Conjecture:
Suppose the probability space $(\Omega, \mathcal F, P)$, where $X \in m\mathcal F$ is a Random Variable which is integrable. Let $\mathcal A \subseteq \mathcal F$, and denote $\sigma(\mathcal A)$ to be the $\sigma$-algebra generated by the collection of sets $\mathcal A$. Then to verify that $\mathbb E[X; A] = \mathbb E[\mathbb E[X | \sigma(\mathcal A)]; A]$ (the "orthogonality condition") for any $A \in \sigma(\mathcal A)$, it suffices to show that the afforementioned holds looking only at $A \in \mathcal A$.
I am studying probability theory, and I found myself wondering whether the above is true.

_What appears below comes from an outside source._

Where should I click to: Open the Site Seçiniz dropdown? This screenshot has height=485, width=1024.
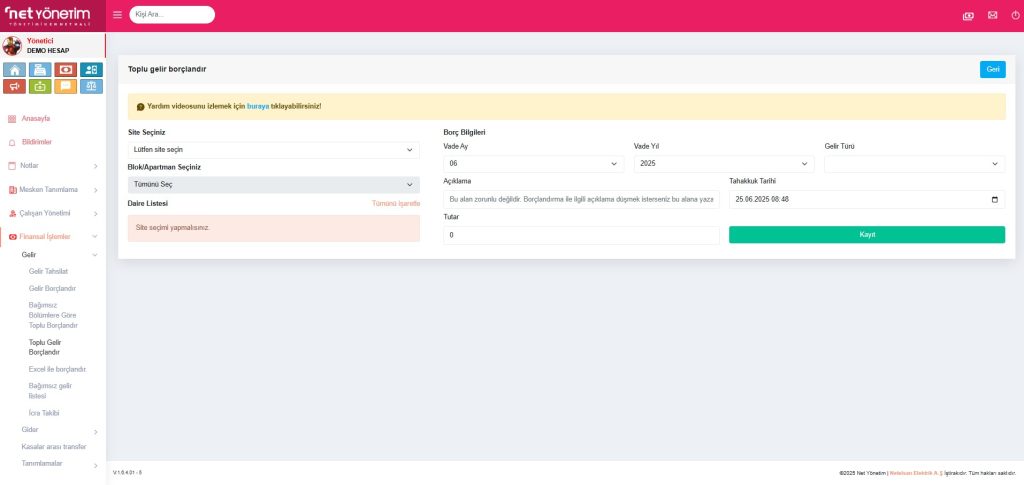[x=274, y=149]
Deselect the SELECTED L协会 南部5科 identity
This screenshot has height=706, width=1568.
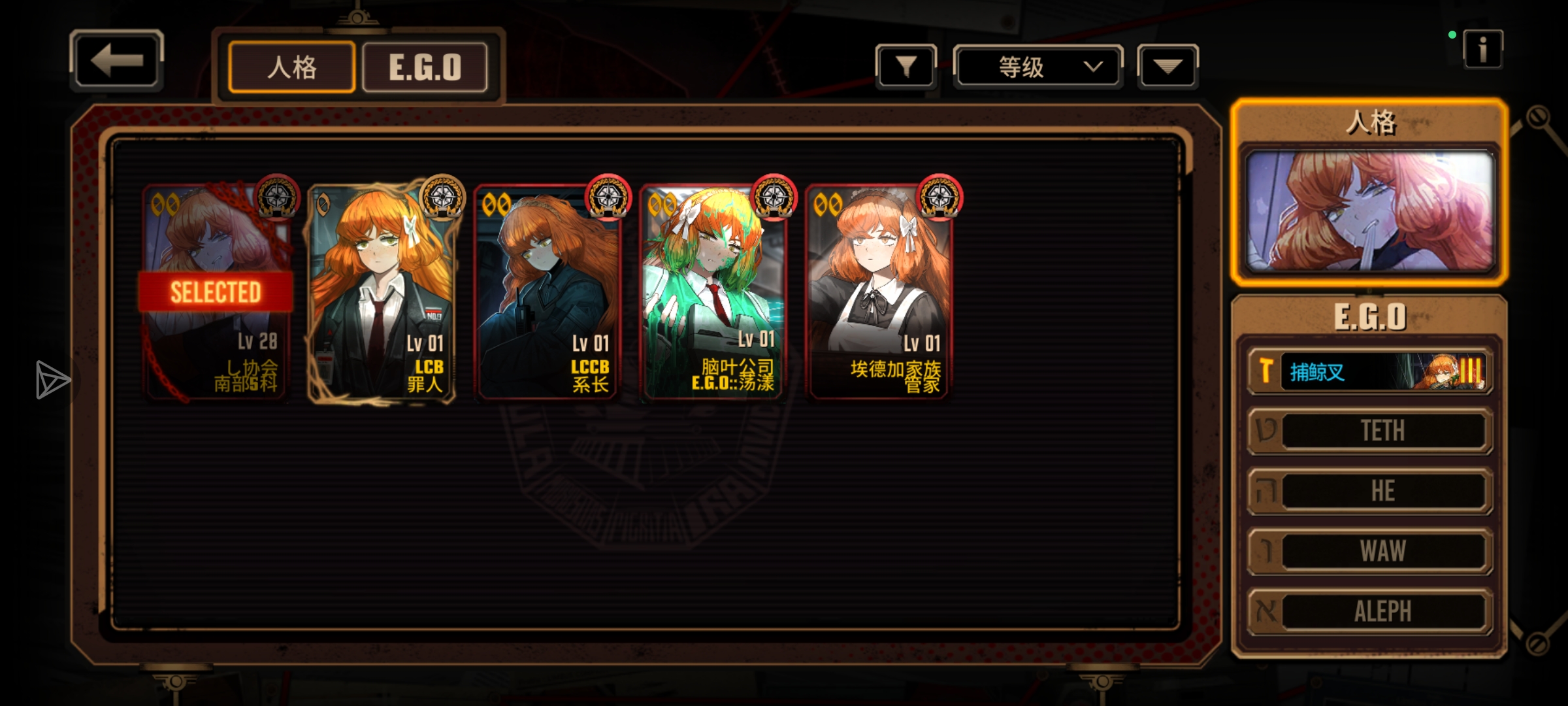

I know it holds if $\mathcal A$ is a partition of $\Omega$, but does it hold in the general case as well for any family of sets? If so, does anybody have a good proof resource, link, or guidance to offer? I can't figure out how to prove it myself.

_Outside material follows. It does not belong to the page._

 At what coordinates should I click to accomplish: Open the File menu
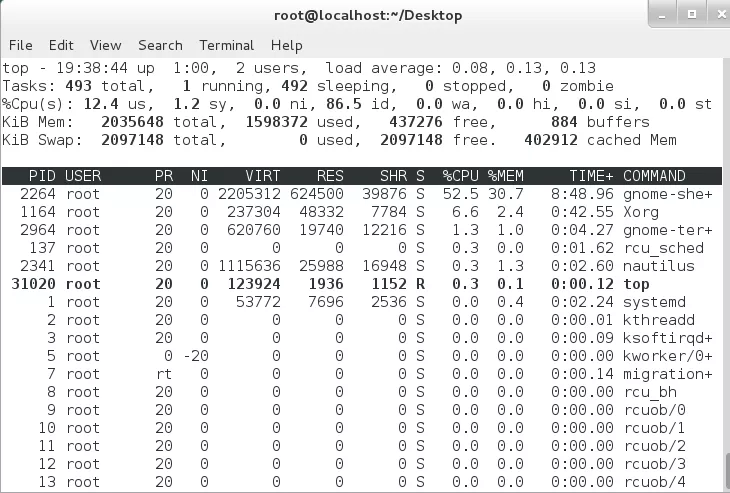tap(21, 45)
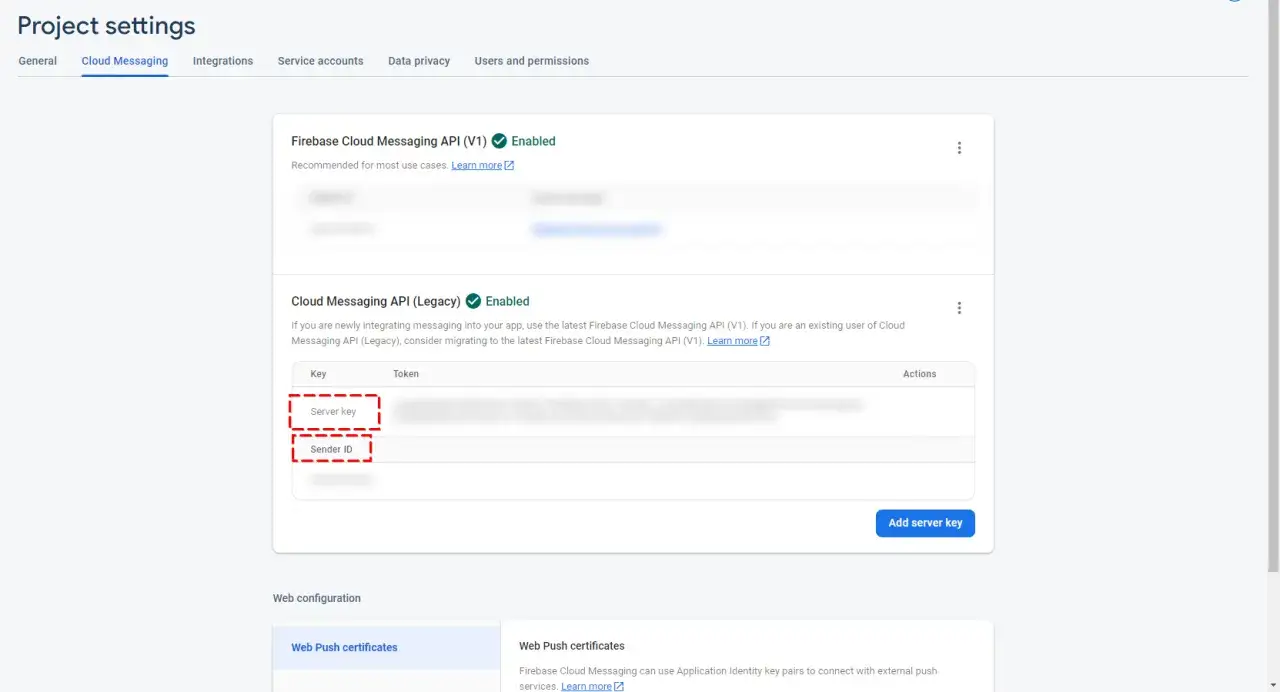Image resolution: width=1280 pixels, height=692 pixels.
Task: Open three-dot menu for Cloud Messaging API (Legacy)
Action: [x=959, y=308]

What I know is true is that if $\mathcal A$ is a countable partition where $P(A_n) > 0$ for all $A_n \in \mathcal A$, then it suffices to check only whether the orthogonality condition holds on $A_n \in \mathcal A$, rather than considering the full $\sigma(\mathcal A)$, but I can't quite work out the proof as to why, nor find a good resource. I am having trouble justifying When $A \in \sigma(\mathcal A)$ is countable. Particularly, I can express $A = \bigsqcup_{n}A_n$ as the disjoint union of elements of the partition (due to the fact that the $\sigma$-algebra generated by a partition is the set containing unions of elements of the partition), and I am able to use the integrability of $X$ combined with the DCT to break $\mathbb E[X; \sqcup_n A_n]$:
\begin{align*}
\mathbb E[X; \sqcup_n A_n] &= \sum_n \mathbb E[X; A_n]
\end{align*}
But for $\mathbb E[\mathbb E[X | \sigma(\mathcal A)]; A]$ I can't figure out how the DCT would apply as I don't know that it's integrable. If I were able to conclude it were integrable the conclusion is immediate.
Best Answer
If $\mathcal A$ is a countable partition then $\sigma (\mathcal A)$ is nothing but the collection of all posssible unions of sets from $\mathcal A$. Hence the result is true in this case.
As pointed out in my comment above the result is not true in general.